Dicen que el tiempo todo lo ordena, como un mayordomo invisible que arregla las copas del pasado en la vitrina de la memoria. Y allí, justo en esa alacena íntima donde se guardan los grandes momentos con papel de seda, aparece Sara Baras, bailaora de estirpe y coraje, la que un día se plantó sola ante el tablao de La Unión y dijo, con el taconeo por delante: "Aquí estoy yo". Han pasado 27 años desde que fundó su propia compañía, y si entonces era una promesa ardiente, hoy es una llamarada que no cesa.
Volvió a La Unión, esa tierra minera donde las entrañas de la música se forjan con sudor y lamento, para celebrar el cuarto de siglo de su aventura artística. Lo hizo con Vuela, un espectáculo en forma de homenaje al que fue su compañero de viaje espiritual: Paco de Lucía. Dividido en cuatro actos —Madera, Mar, Muerte y Volar—, el montaje no es sólo un tributo, sino una travesía lírica y rítmica por la esencia misma del arte flamenco, donde el cuerpo se convierte en verso y los pies en tambor del alma.
Todo comienza con una silla vacía bajo el foco, esa especie de altar minimalista donde suena la guitarra del maestro ausente. No hay palabras, no hace falta. Ahí está Paco, en cada cuerda que vibra, en cada silencio que pesa como una lágrima contenida. La madera cobra vida con los pies de Baras, que baila por zapateado con una energía que parece surgir del fondo de la tierra. Bracea como quien quiere agarrar el cielo, mientras el escenario la sostiene como una patria breve.
Después, como si las olas del mar vinieran a reclamar su acto, el segundo capítulo del espectáculo se abre con el salitre en el aire. Bailes por tientos, cuerpos que se deslizan como espuma y esa sensación de que el flamenco también puede ser brisa, no solo fuego. La coreografía se vuelve oleaje, y el cuerpo de baile, bien armado y sincronizado, acompaña con precisión el tema La Barrosa, de Paco de Lucía. Todo se engrana: luz, cante, tela, sangre.
Llega el luto, pero no como una sombra sino como un relámpago que dignifica la tristeza. Baras se viste de silencio para bailar por seguiriyas, ese palo que duele hasta en los huesos, y May Fernández eleva una saeta que parece desgarrar el cielo. Aquí el duelo no es derrota, es el paso previo al renacer. Y cuando Keko Baldomero, el director musical, hace sonar su guitarra por soleá, uno siente que el alma de Paco ha pasado por allí como un soplo tibio.
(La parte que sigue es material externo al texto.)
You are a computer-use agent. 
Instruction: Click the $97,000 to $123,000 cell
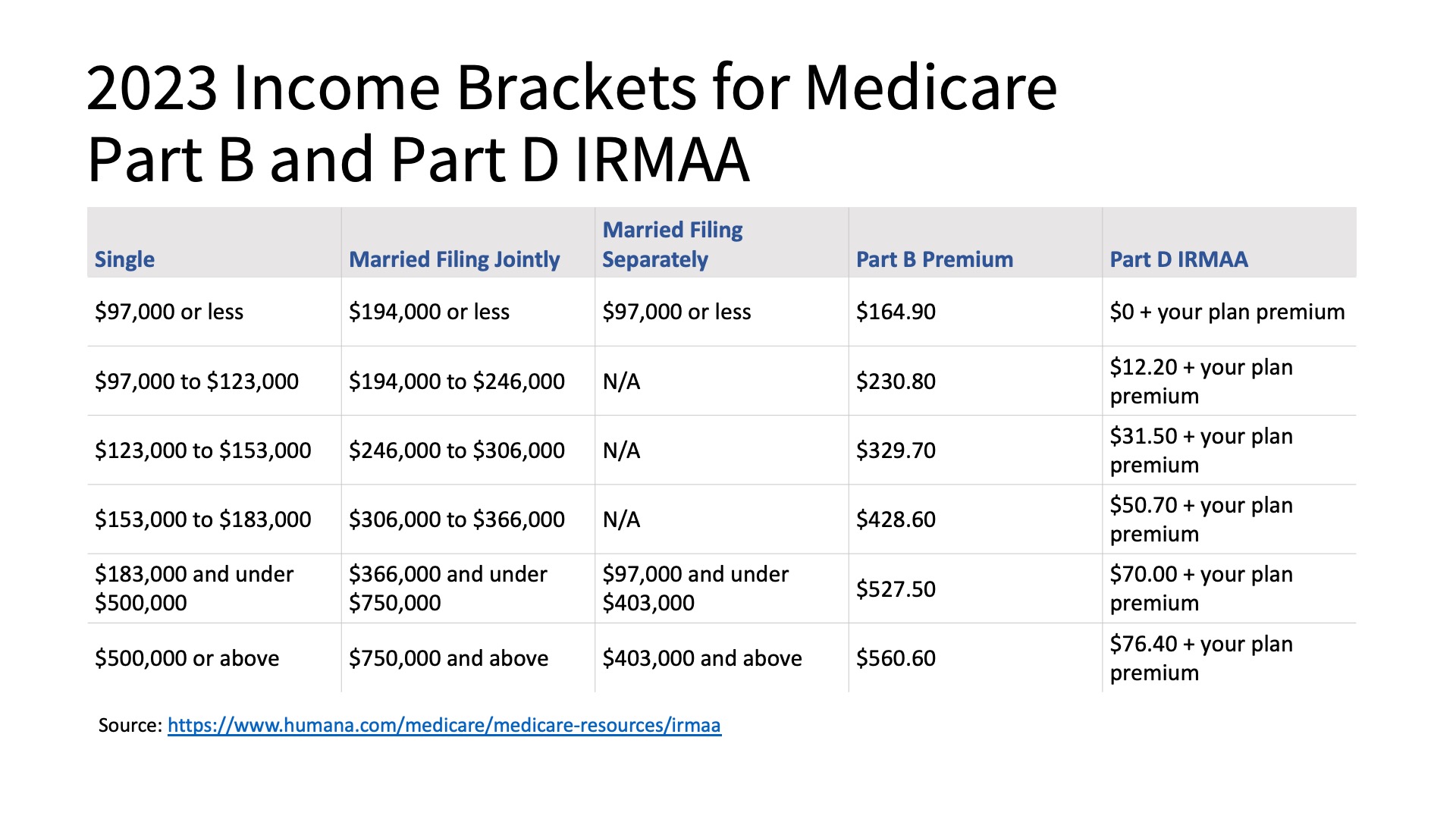196,381
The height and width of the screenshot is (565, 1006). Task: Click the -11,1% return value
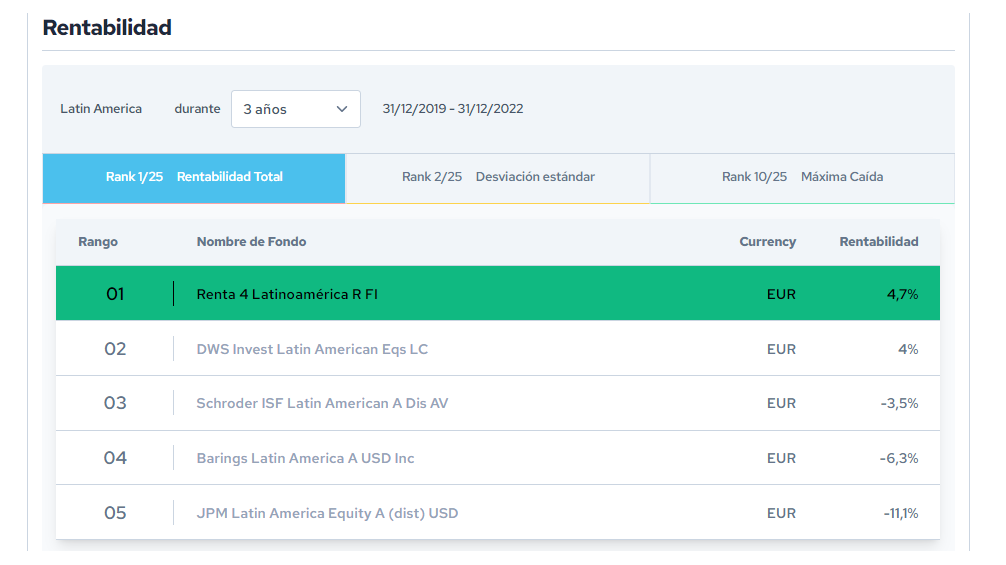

Pero lo mejor estaba por venir. El cuarto acto —ese vuelo final— fue una exaltación de la vida, una fiesta contenida donde todo se desborda. Tangos, fandangos, bulerías. Baras se soltó la melena del alma y bailó como si bailara por última vez. En Alma el violín de Alexis Lefèvre se convirtió en guitarra, en carcajada, en relincho. Y entonces, como quien aparece de entre los rescoldos del arte verdadero, Matías López "El Mati", cantaor de raza y ganadora de la Lámpara Minera en 2019, cantó una minera por bulerías con una letra de Paco Paredes que arrancó lágrimas al aire.

Las dos horas del espectáculo se deshicieron como un suspiro prolongado. Baras, ya sin reservas, se unió a toda su compañía para cerrar por bulerías. Aquello no era ya un espectáculo, era una fiesta ancestral, una invocación al duende, una exclamación flamenca donde el cuerpo ya no pertenece al cuerpo, sino a la música. Los aplausos, convertidos en ola, no cesaban. El escenario vibraba.
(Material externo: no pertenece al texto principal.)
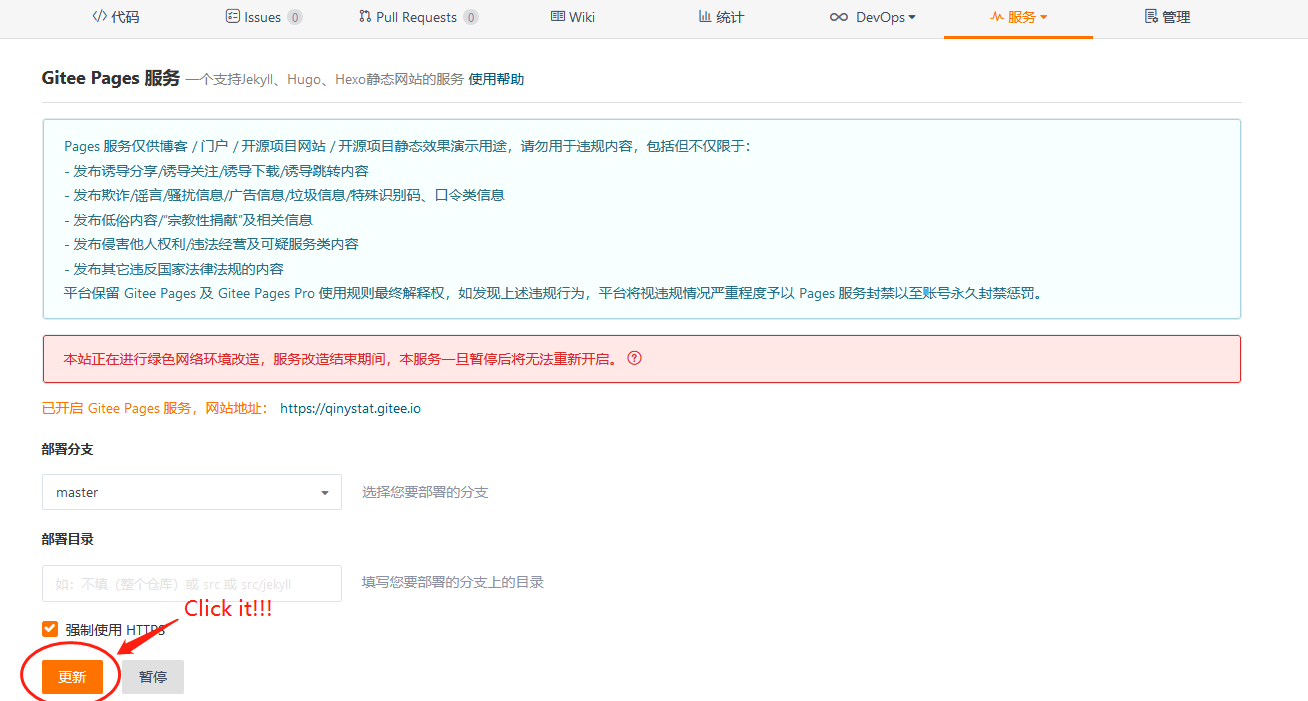The height and width of the screenshot is (701, 1308).
Task: Click the bar chart icon for 统计
Action: tap(705, 17)
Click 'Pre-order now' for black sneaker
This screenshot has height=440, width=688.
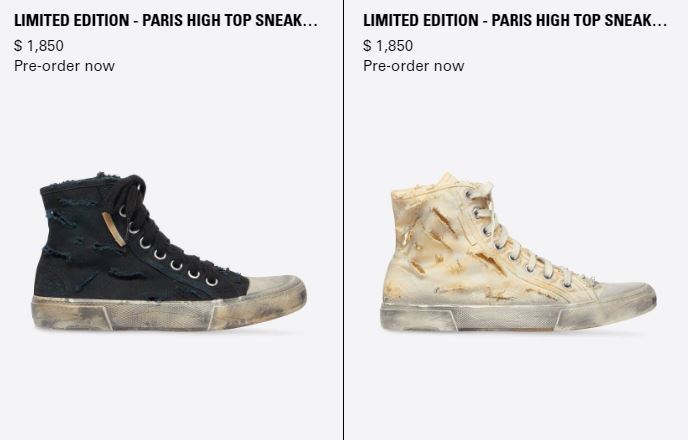[x=64, y=66]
Y entonces, como el grito que corona una gesta, Sara Baras alzó los brazos, sonrió con la boca y los pies, y lanzó al viento un "¡Viva La Unión!" que fue más que un grito: fue un testamento. La bailaora voló alto en Murcia. No por encima del suelo, sino por dentro de la emoción. Y allí, sobre ese vuelo que no se ve pero que se siente, quedó flotando su arte.